Experience had shown them that you need to invest in all areas, from network engineers through to support teams, and this is just as important as having the best developers. If systems do go down, without the right people in place, it could take months for firms to redesign their architecture and get back online.
So where does this leave us? We are starting to see some of the banks who are still focusing on FX looking at new solutions. The rise in areas like secondary market liquidity means that they are even introducing connects to other liquidity providers. This would never have happened in the past. But, I would argue that even though they are looking at these options, deep down most banks have little appetite for FX risk. If they offer liquidity and then hedge this risk straight out to the market they are not creating a real price. It is therefore very unlikely that having passed on the technology development baton they will want to get back into this space. Their key people have left and they are still faced with other priorities.
I know I have painted a negative picture, but the market always finds a solution.

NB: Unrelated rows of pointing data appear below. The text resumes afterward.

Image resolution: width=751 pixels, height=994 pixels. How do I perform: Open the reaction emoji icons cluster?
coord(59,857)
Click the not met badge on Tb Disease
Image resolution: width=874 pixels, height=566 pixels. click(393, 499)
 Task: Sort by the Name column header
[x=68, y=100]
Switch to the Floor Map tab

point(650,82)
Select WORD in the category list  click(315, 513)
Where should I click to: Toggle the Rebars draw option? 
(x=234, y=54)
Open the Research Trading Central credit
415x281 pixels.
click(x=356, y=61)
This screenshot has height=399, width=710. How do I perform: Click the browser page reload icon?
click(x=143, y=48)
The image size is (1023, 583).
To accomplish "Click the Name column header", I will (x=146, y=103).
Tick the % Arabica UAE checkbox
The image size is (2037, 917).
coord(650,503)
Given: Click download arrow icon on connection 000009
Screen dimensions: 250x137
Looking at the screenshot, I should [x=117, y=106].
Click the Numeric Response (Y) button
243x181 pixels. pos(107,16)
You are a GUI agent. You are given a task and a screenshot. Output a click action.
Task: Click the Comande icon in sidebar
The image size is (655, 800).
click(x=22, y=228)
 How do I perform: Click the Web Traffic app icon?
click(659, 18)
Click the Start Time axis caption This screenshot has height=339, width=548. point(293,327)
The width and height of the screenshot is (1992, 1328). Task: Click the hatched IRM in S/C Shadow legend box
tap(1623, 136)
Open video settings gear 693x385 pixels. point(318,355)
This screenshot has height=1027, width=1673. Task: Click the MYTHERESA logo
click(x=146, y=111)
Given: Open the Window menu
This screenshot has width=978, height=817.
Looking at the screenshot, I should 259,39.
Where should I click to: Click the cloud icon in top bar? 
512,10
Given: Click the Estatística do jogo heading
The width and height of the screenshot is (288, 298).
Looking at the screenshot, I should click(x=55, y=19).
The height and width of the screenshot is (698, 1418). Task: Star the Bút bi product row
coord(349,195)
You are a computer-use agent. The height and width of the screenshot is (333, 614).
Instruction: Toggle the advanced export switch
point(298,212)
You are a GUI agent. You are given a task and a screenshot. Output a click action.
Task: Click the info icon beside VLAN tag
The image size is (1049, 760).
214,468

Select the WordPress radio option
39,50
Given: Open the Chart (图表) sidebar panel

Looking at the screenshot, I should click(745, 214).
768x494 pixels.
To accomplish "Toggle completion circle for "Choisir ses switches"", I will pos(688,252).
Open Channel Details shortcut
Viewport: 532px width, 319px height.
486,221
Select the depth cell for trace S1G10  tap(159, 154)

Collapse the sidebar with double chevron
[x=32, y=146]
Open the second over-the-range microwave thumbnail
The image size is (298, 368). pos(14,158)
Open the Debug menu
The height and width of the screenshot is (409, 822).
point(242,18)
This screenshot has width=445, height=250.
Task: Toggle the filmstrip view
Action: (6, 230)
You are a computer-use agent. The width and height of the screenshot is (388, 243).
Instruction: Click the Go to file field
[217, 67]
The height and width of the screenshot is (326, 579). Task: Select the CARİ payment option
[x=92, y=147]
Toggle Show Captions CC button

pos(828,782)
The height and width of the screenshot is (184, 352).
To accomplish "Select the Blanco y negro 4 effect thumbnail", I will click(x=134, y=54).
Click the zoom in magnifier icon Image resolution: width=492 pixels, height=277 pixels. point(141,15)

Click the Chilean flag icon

The FX technology baton has been picked up and is being taken forward by a new type of trading firm or organisation, building on the work of the new start-ups.
The development role is now being undertaken by independent financial services companies, brokerages and vendors who have realised that the online trading space is an area to invest into. They are embracing new generation technology, often developed for equities and using it for forex trading. They are focused on latency, fast networks and sophisticated aggregation and making this work for clients.
These companies have the resources and are prepared to make the multi-million dollar investment required to develop new systems. They have benefited from the ‘talent’ which has left banks, and given them new roles, in fast moving entrepreneurial environments. I count my firm amongst this group.
They have also picked up on a key differentiator and USP, which is that platforms now need to be multi-asset. In banks technology was built in silos. Stacks owned by profit centres and aligned to separate budgets. The mythical trader who works across all asset-classes may not exist, but traders who focus, on, for example, the dollar and track its strength or weakness across FX, equities and commodities, and hedge with CFDs and fixed income are becoming an important target group. These traders want to trade on a collateralised basis across a single platform.
We have turned a full circle because it is now the banks who are knocking at the doors of these new technology companies, and asking about white-labelled and deep white-labelled solutions. They are finally feeling comfortable that outsourcing to the right company is a viable and realistic option. New generation technology has moved us forward and its continued development is very good news for the FX industry. The banks have passed on the FX technology baton and I am pleased to say I think it is in good hands.